A 1967 David Hockney painting from his prized “California Dreaming” series will hit the block at Phillips in New York later this month with a $12 million estimate. [Art Market Monitor/ARTnews]
Art collector and Mets owner Steve Cohen finally sold a Manhattan condo eight years after he listed it.
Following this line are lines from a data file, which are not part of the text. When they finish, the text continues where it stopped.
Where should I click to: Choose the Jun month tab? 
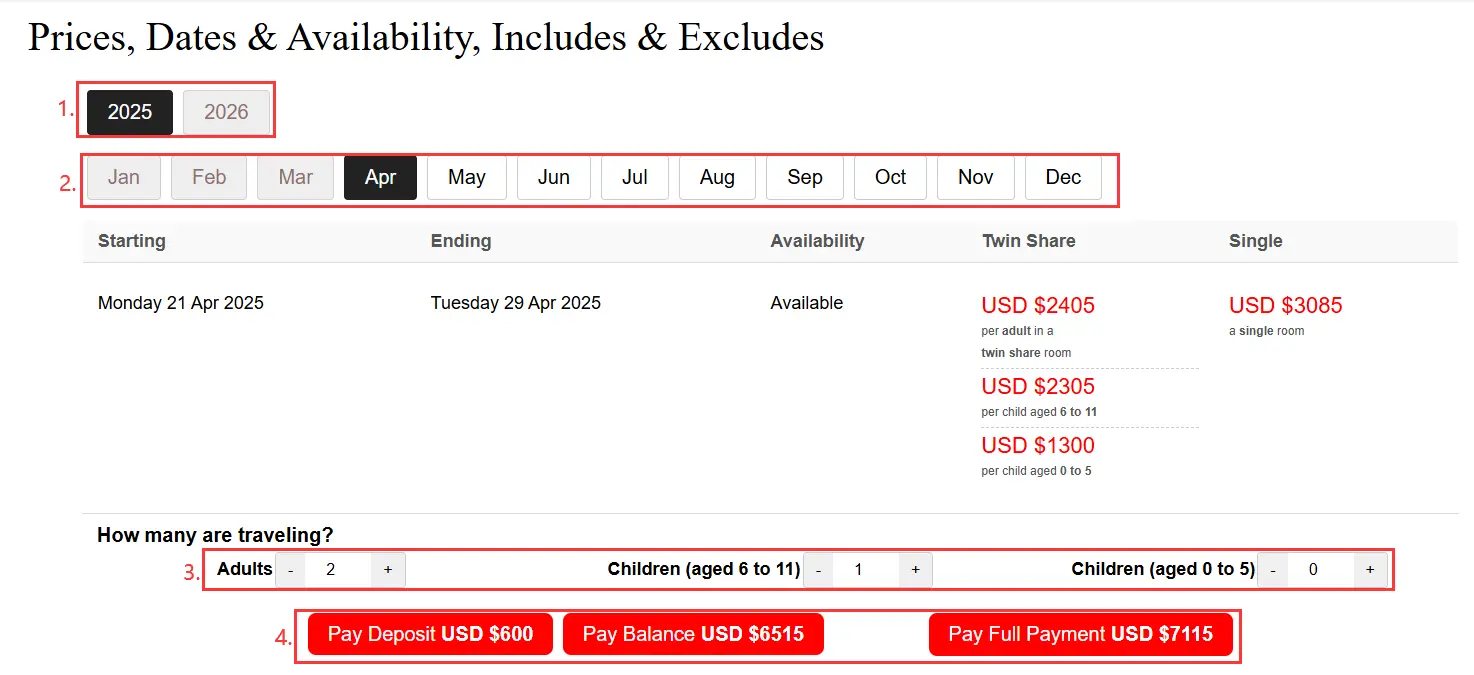coord(553,177)
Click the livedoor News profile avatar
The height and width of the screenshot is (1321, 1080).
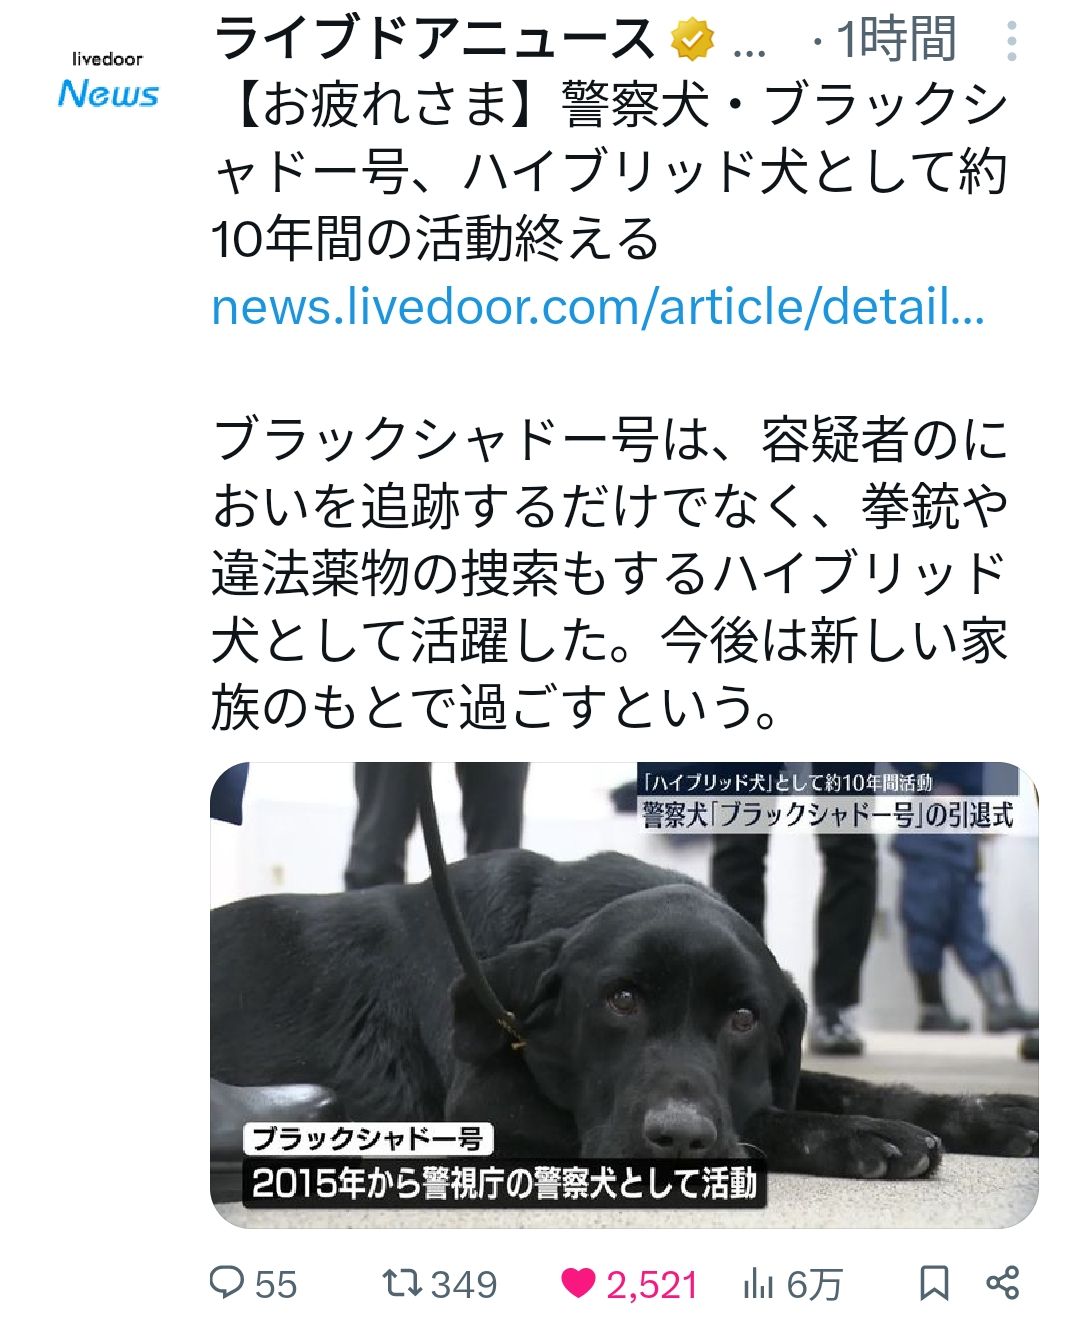pyautogui.click(x=108, y=80)
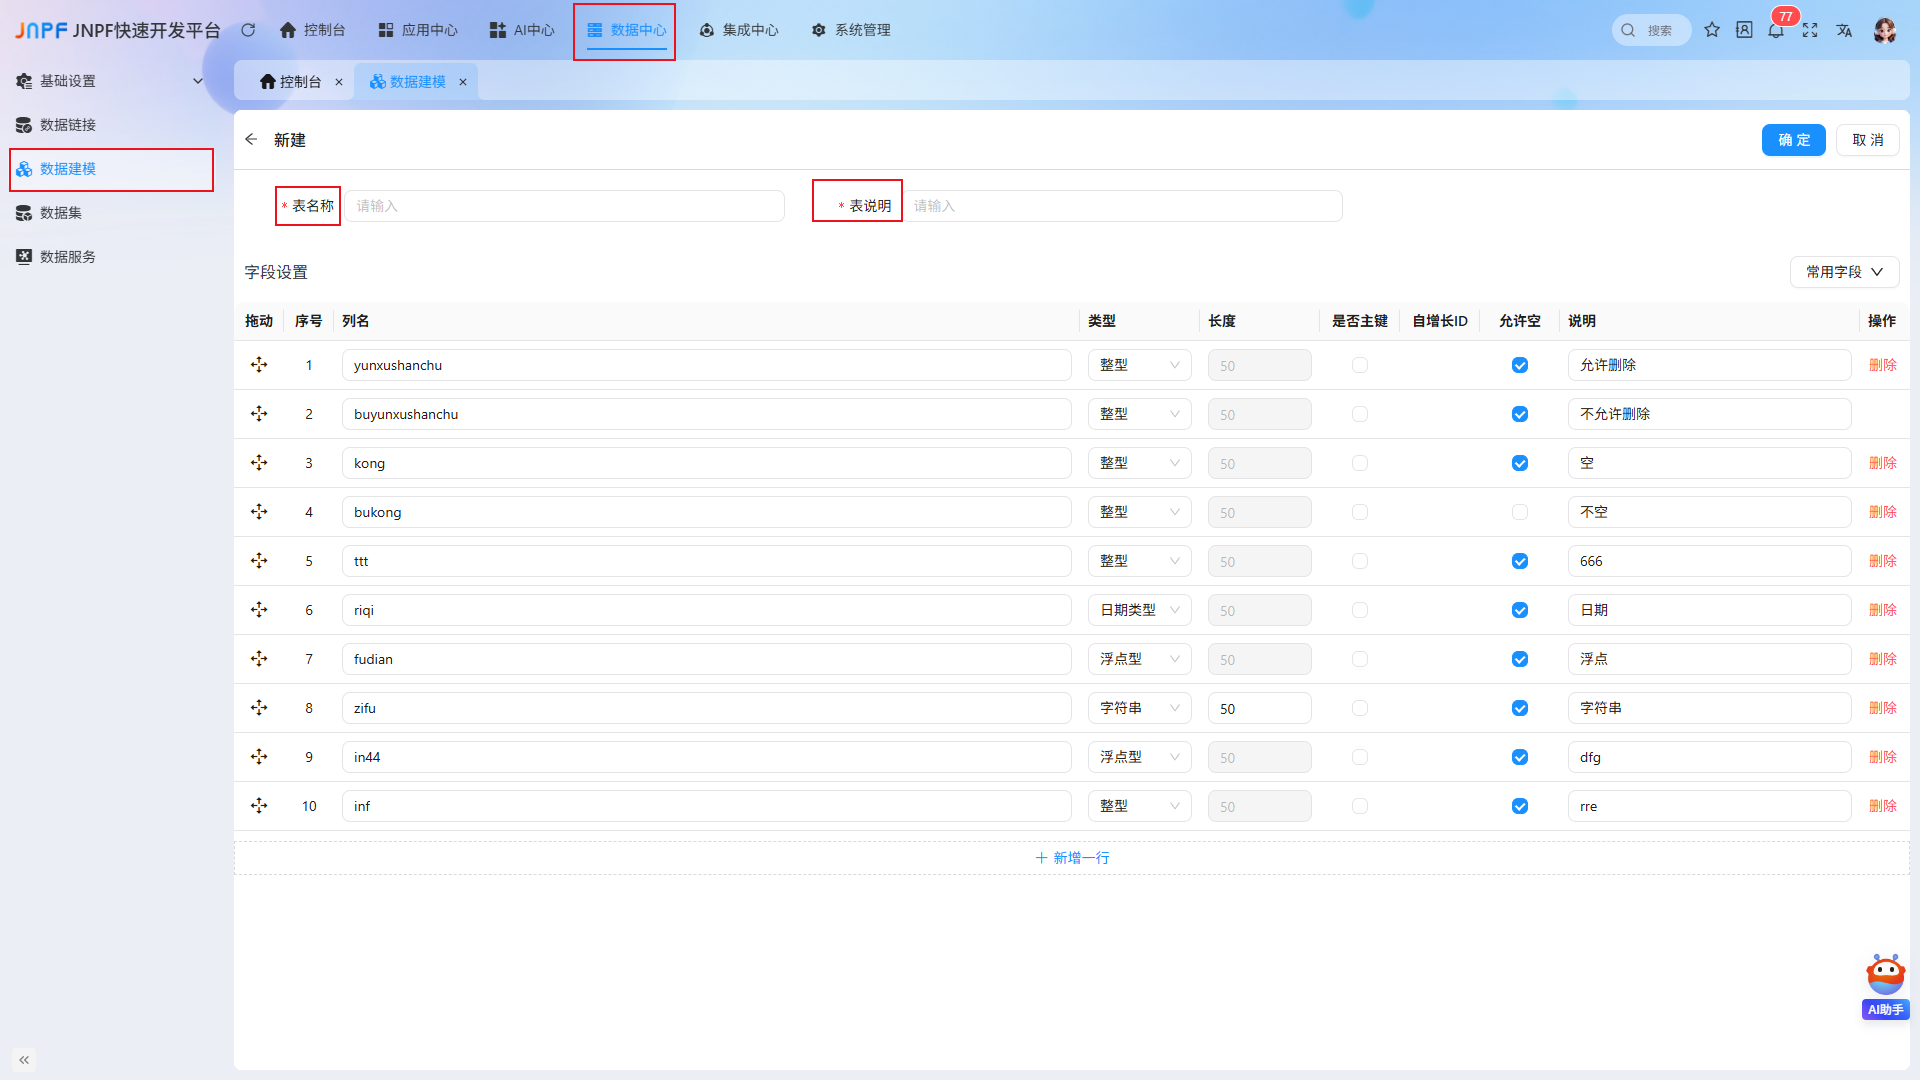This screenshot has height=1080, width=1920.
Task: Check 是否主键 for the yunxushanchu row
Action: tap(1360, 365)
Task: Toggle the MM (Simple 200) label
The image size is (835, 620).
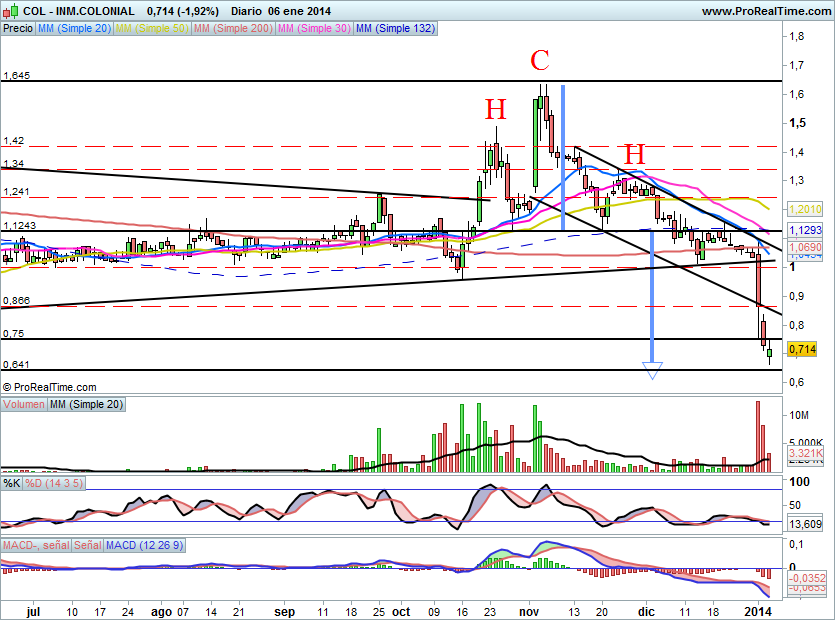Action: click(x=232, y=29)
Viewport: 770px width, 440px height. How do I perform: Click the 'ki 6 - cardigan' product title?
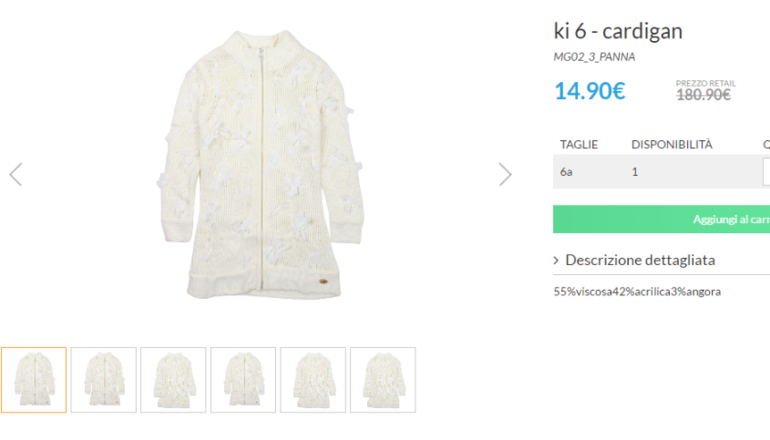pos(618,31)
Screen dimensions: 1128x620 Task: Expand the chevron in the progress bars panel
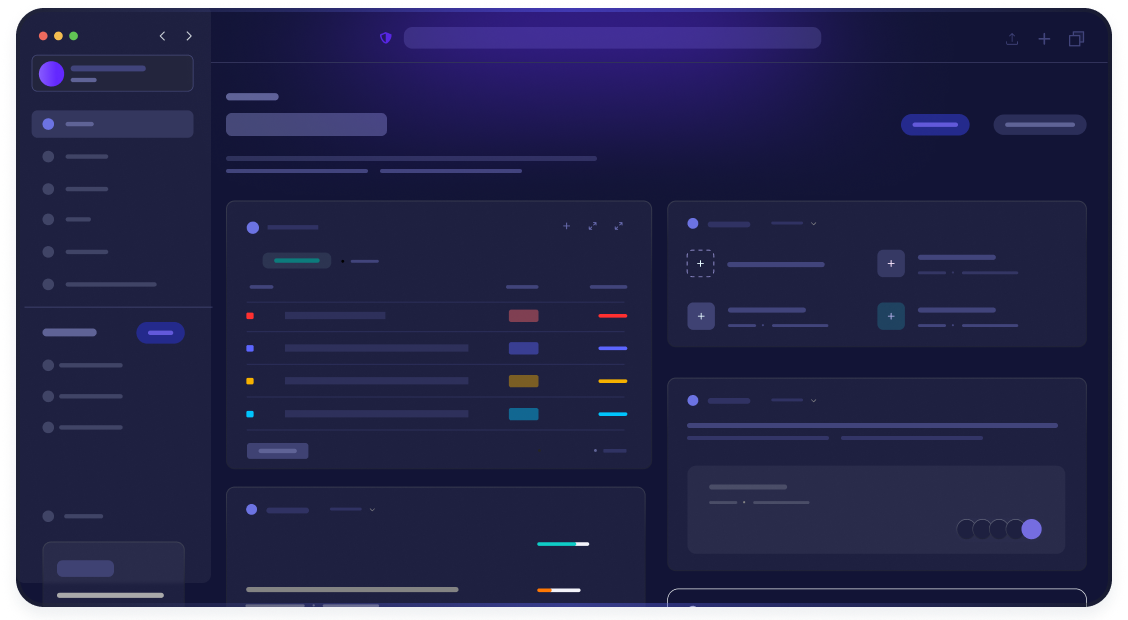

The sale price was $30.5 million, well below the $115 million he was asking in 2013. Cohen bought the duplex penthouse in 2005 for $24 million. [Bloomberg]
The Kicker
WHITE COLUMNS, THE REVERED NEW YORK ALTERNATIVE SPACE, is currently hosting a 50th-anniversary exhibition, and Brett Sokol charted its remarkably history in the New York Times, speaking with former directors, including Paul Ha and Josh Baer, and artists who have shown there over the years, like Margaret Lee and John Currin. “It changed my life completely,” said Currin, of exhibiting there in 1989. “I made $5,000, that was huge! My entire income for the whole year before was $9,000 slaving away on drywall jobs.” [The New York Times]
Thank you for reading. We’ll see you tomorrow.